Tivoli : dal lusso imperiale all'ombra del medioevo

La fine dell’Impero Romano d’Occidente, culminata ufficialmente nel 476 d.C. con la deposizione di Romolo Augustolo da parte di Odoacre, rappresentò per Tivoli il compimento di un lungo processo di decadenza e trasformazione.

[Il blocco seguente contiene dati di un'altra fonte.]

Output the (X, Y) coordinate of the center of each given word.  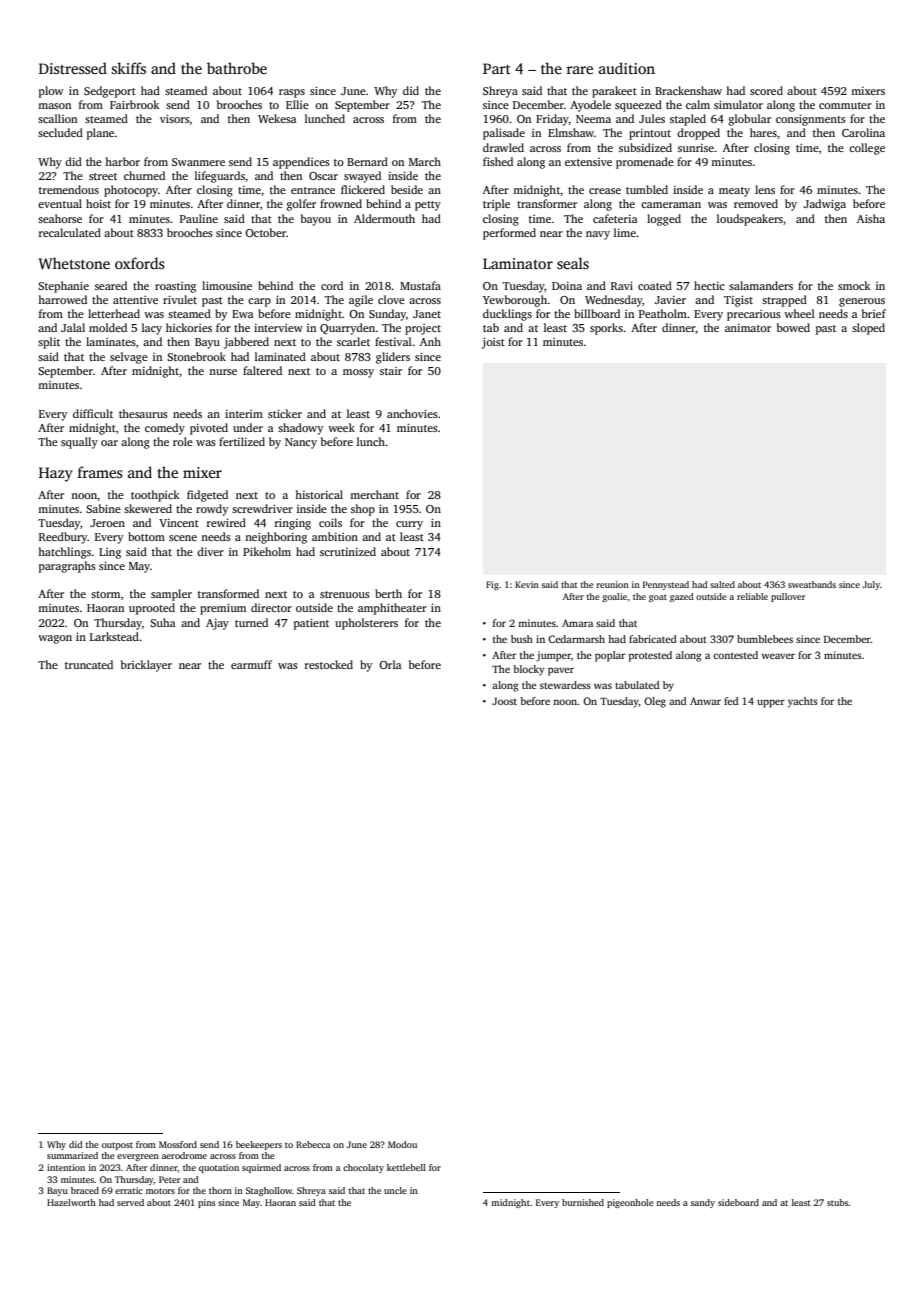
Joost (504, 701)
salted (722, 584)
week (341, 427)
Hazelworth (71, 1202)
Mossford (178, 1144)
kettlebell (406, 1167)
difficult (93, 413)
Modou (402, 1144)
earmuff (251, 664)
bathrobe (237, 68)
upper (771, 703)
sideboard (738, 1202)
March (425, 161)
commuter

Già a partire dal III secolo d.C., il territorio tiburtino aveva manifestato i segni di una crisi profonda, caratterizzata dalla contrazione delle piccole proprietà a favore del latifondo e dalla progressiva mancanza di manutenzione delle vitali opere idrauliche.

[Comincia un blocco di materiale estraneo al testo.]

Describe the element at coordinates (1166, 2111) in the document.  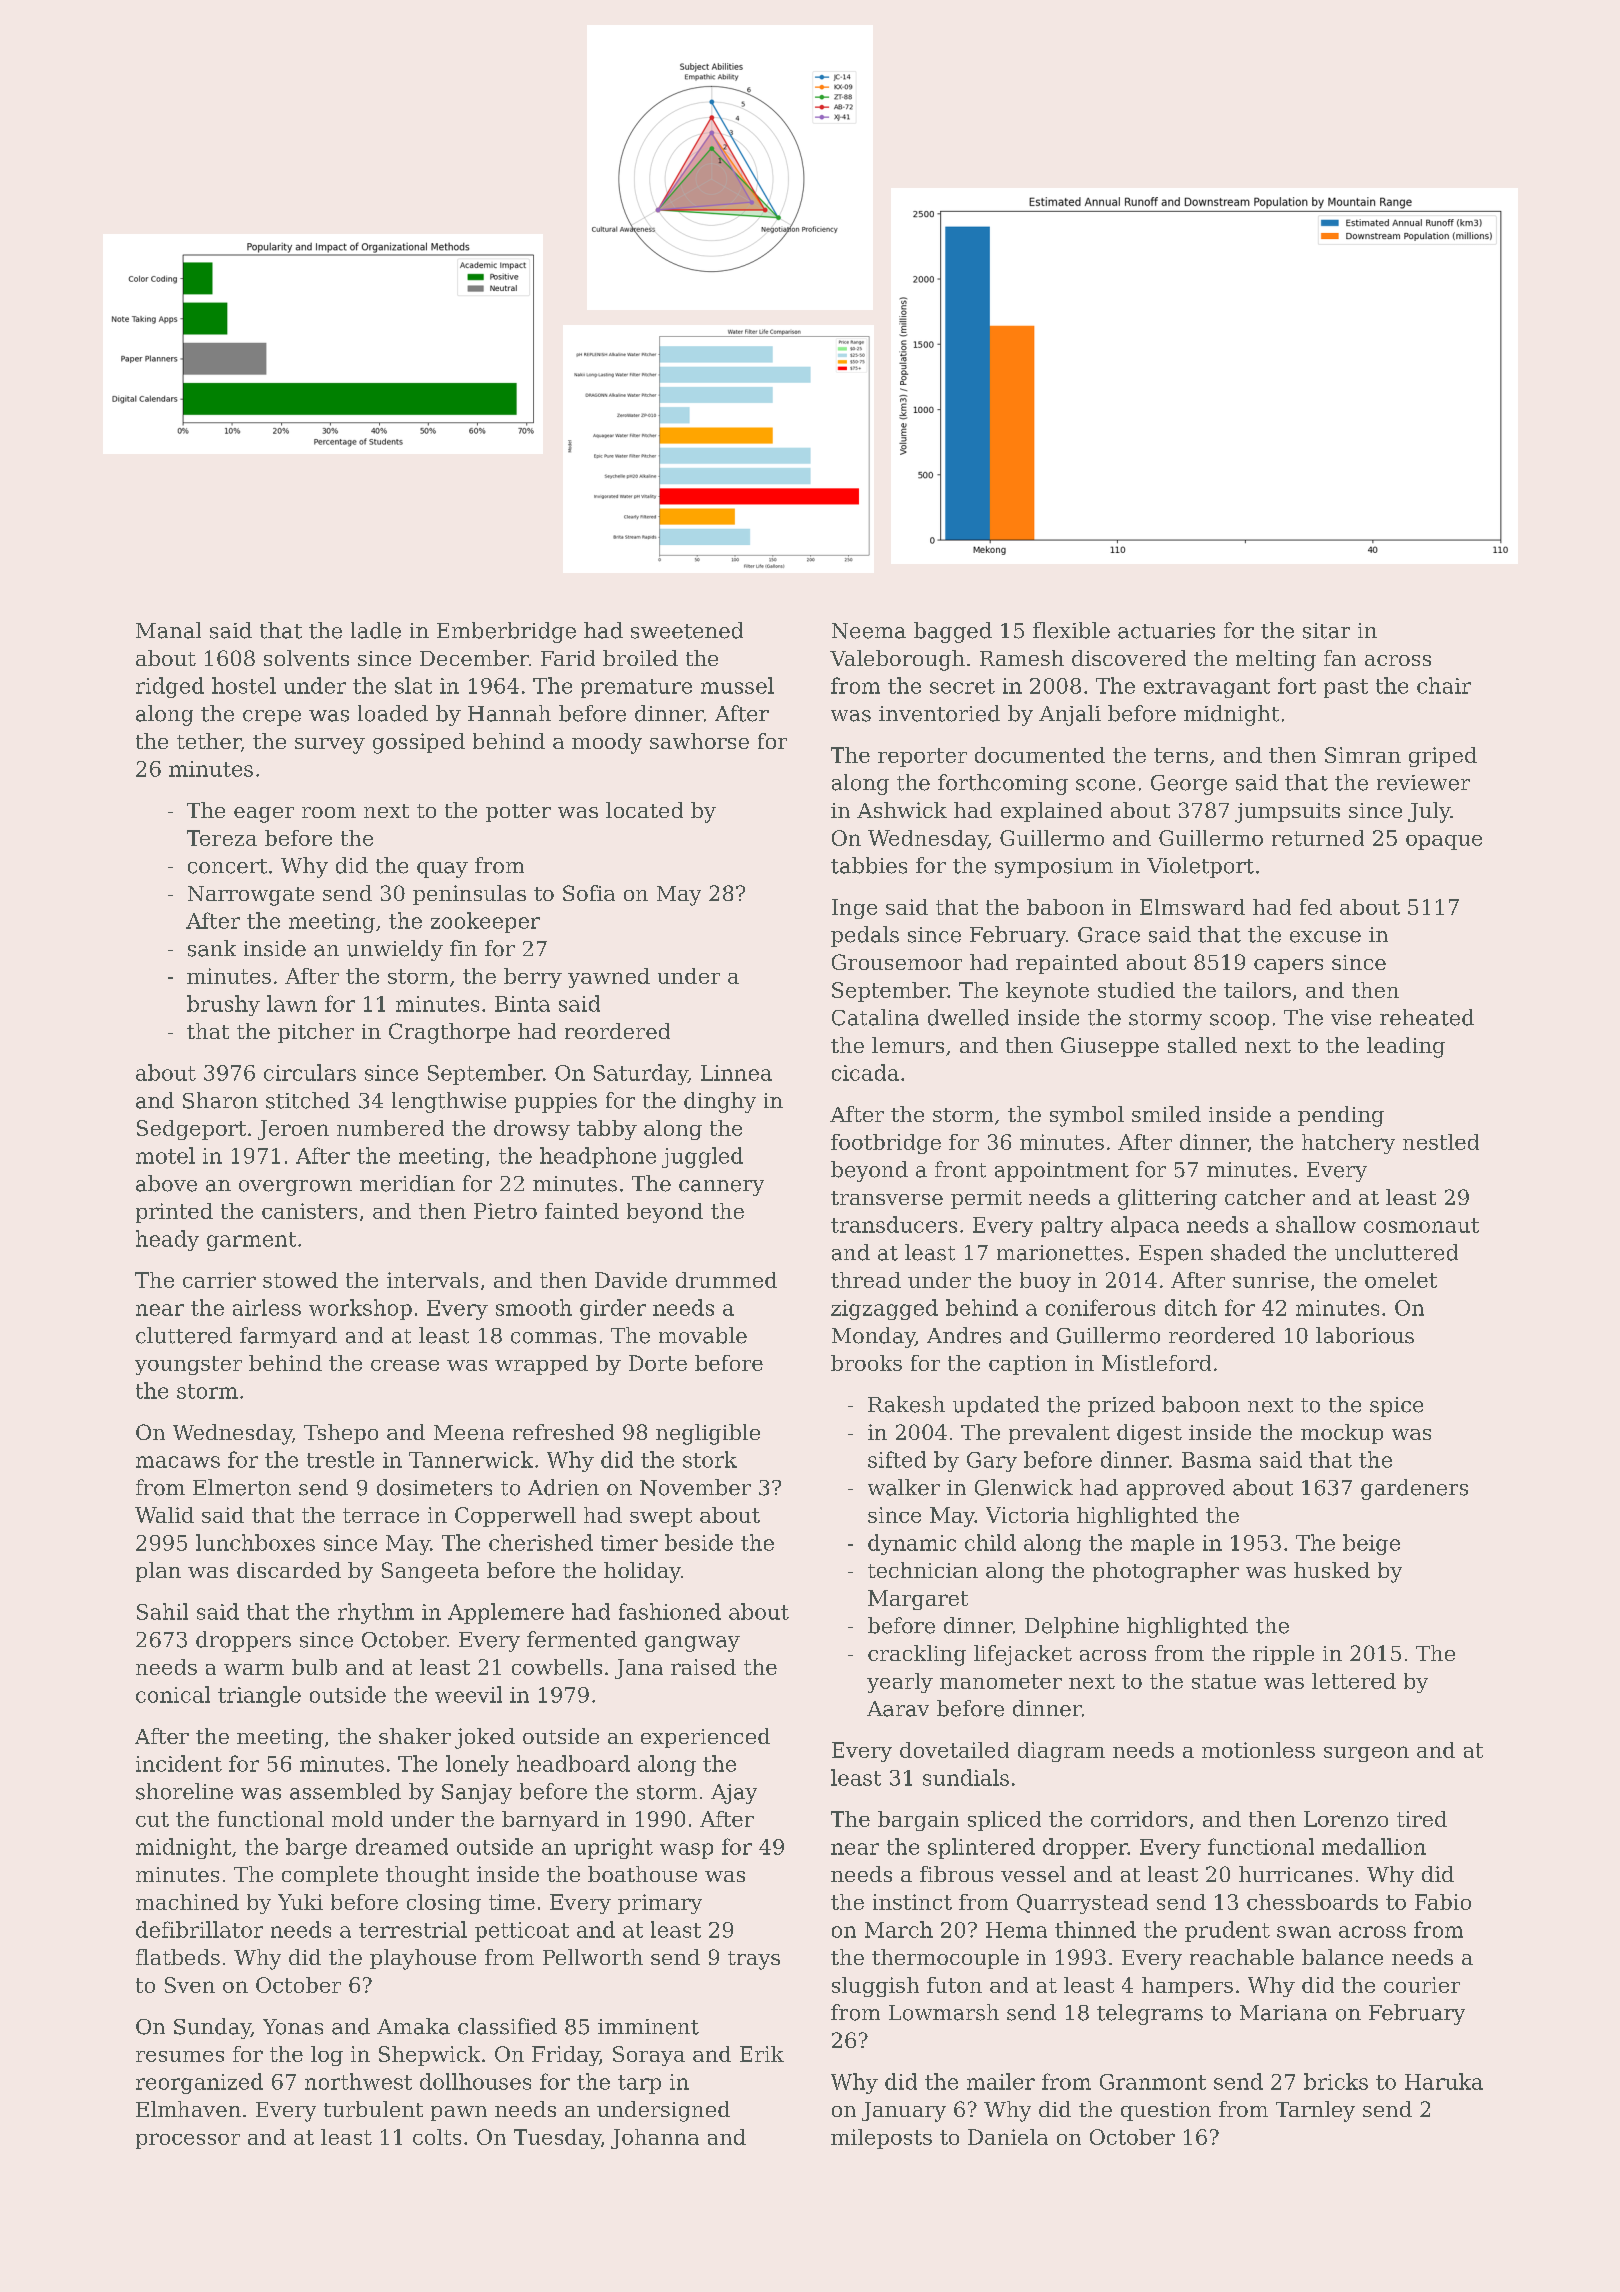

Durante il V secolo, Tivoli subì direttamente il trauma delle invasioni barbariche: nel 435 d.C., le orde dei Vandali guidate da Genserico danneggiarono gravemente il territorio e l'economia agricola locale. In questo clima di estrema instabilità si inserì la figura del tiburtino Papa Simplicio (468-483), eletto al soglio pontificio proprio mentre l'autorità imperiale spirava definitivamente. Simplicio giocò un ruolo chiave nella transizione, promuovendo l'ascesa politica della Chiesa sulle rovine dell'impero e avviando a Tivoli la costruzione di importanti edifici di culto, come San Silvestro, San Pietro alla Carità e Santa Maria Maggiore, quest'ultima edificata riutilizzando i resti di una villa romana.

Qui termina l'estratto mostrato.